Martina Wegner: Der demografische Wandel hat weder in den Kommunen noch in der Bevölkerung einen guten Klang. Die Vision von aussterbenden Dörfern, in denen Häuser und Wohnungen leer stehen und das Angebot an Mobilität, Schulen oder Nahversorgung immer kleiner wird, bedeutet für die Kommunalpolitikerinnen einen Mangel an Gestaltungsmöglichkeit und für die dort lebenden Bürger eine sinkende Lebensqualität.

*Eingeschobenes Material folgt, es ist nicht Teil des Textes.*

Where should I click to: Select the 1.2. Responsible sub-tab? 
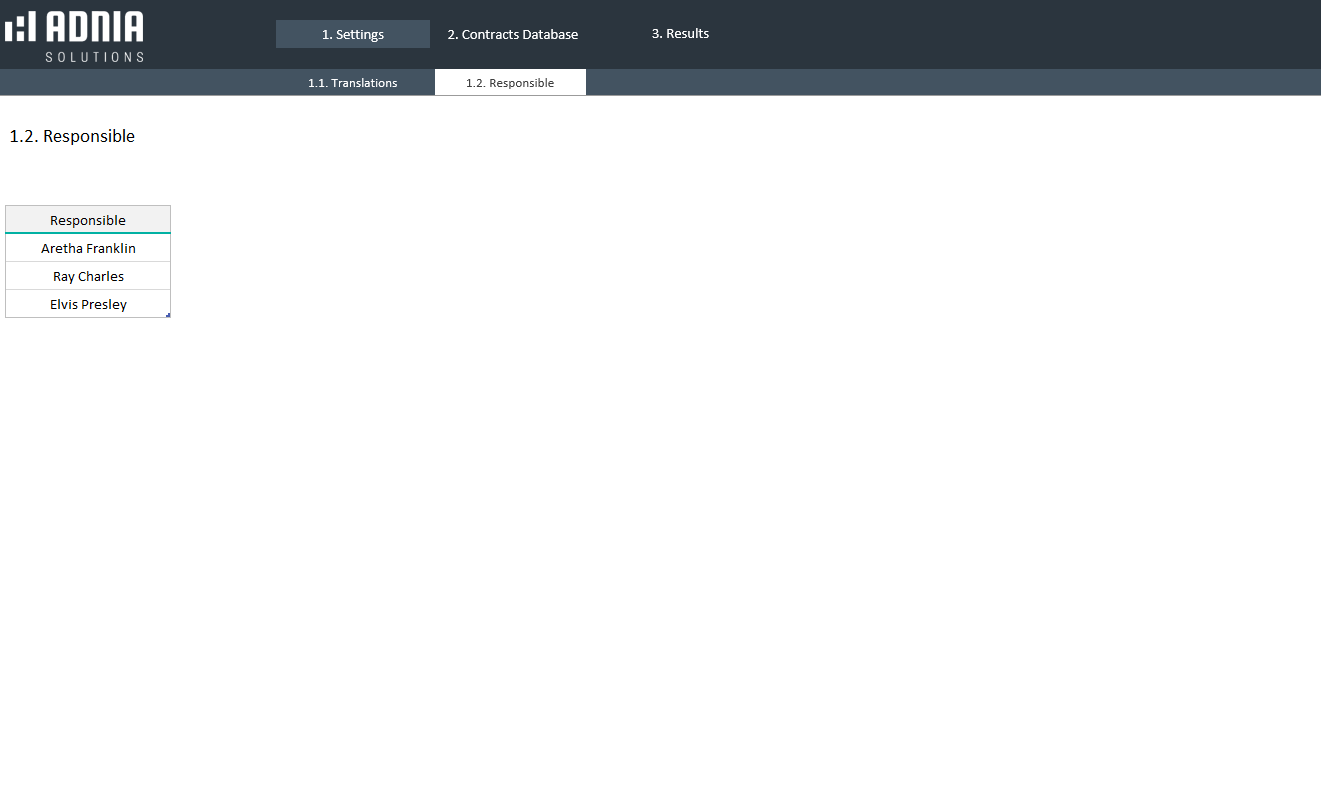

Die meisten Kommunen und ihre Amtsspitzen verbinden mit dem demografischen Wandel unbewältigbare Infrastrukturherausforderungen, von der Taktung des ÖPNV über den Erhalt von Schulgebäuden bis hin zur Abwasser- und Abfallentsorgung. Das sind alles Themen, für deren Lösung die Kommunen zumeist nur begrenzte Mittel zur Verfügung haben. Da liegt es nahe, zunächst alles aus dem kommunalen Haushalt zu streichen, was nicht zu den Pflichtaufgaben gehört bzw. nicht überlebensnotwendig scheint: Schwimmbäder, die Pflege von Grünanlagen und Kultureinrichtungen und -veranstaltungen.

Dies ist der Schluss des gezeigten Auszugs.